The Best Sermon
- by Charles Spurgeon
A young English preached a message before a renounced pastor of many years. Upon
finishing his sermon, the young man went to the old pastor to ask how he had done:
"What do you think of my sermon, sir?" he asked.
"A very poor sermon indeed," he said.
"A poor sermon!" said the young man, "it took me a long time to study it."
"Ah, no doubt of it." the old pastor replied.
"Why, then, do you say it was poor; did you not think my explanation of the text
to be accurate?"
"Oh yes," said the old preacher, "very correct indeed."
"Well, then, why do you say it is a poor sermon? Didn't you think the metaphors
were appropriate, and the arguments conclusive?"
"Yes, they were very good, as far as that goes, but still it was a very poor sermon."
"Will you tell me why you think it a poor sermon?"
"Because," he said, "THERE WAS NO CHRIST IN IT."
"Well," said the young man, "Christ was not in the text; we are not to be preaching
Christ always, we must preach what is in the text."
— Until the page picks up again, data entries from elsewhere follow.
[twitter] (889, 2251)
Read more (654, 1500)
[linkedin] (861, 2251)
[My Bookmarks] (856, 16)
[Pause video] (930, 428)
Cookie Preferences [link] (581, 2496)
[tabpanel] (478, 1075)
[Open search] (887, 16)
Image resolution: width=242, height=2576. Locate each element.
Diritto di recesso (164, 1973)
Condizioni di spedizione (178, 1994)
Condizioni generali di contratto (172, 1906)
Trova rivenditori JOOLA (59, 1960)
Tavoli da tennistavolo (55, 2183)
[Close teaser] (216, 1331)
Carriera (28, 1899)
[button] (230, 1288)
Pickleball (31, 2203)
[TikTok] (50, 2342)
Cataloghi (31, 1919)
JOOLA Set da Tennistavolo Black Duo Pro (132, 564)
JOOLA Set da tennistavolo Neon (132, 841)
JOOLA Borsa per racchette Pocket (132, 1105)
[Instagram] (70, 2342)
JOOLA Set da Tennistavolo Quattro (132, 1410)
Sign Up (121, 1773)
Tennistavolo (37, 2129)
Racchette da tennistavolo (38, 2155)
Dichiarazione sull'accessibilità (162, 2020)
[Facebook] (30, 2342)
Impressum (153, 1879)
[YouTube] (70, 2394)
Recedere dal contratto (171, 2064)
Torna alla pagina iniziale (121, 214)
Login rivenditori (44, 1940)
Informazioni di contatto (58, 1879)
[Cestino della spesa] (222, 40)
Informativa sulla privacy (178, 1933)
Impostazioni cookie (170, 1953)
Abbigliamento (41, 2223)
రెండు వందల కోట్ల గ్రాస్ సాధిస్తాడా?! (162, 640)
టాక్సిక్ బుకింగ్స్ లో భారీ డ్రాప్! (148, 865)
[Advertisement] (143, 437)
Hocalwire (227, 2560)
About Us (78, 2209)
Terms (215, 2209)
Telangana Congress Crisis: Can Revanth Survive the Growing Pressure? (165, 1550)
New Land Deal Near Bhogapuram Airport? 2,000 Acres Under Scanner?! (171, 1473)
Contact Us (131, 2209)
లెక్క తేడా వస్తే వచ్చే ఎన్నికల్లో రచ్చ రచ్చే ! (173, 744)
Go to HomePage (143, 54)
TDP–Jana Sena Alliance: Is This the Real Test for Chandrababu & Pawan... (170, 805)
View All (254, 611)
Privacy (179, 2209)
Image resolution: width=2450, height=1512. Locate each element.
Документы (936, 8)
So the old man said, "Don't you know, young man, that from every town, and every
village, and every little hamlet in England, wherever it may be, there is a road
to London?"
"Yes," said the young man.
"Ah!" said the old preacher, "and so from EVERY TEXT in Scripture there is
a road to the metropolis of the Scriptures, that is CHRIST. And, my dear
brother, your business is, when you get to a text, to say, 'Now, what is the road
to Christ?' and then preach a sermon, running along the road towards the great metropolis
- Christ. And," he added, "I have never yet found a text that had no such road.
A sermon is not fit for anything unless Christ in it."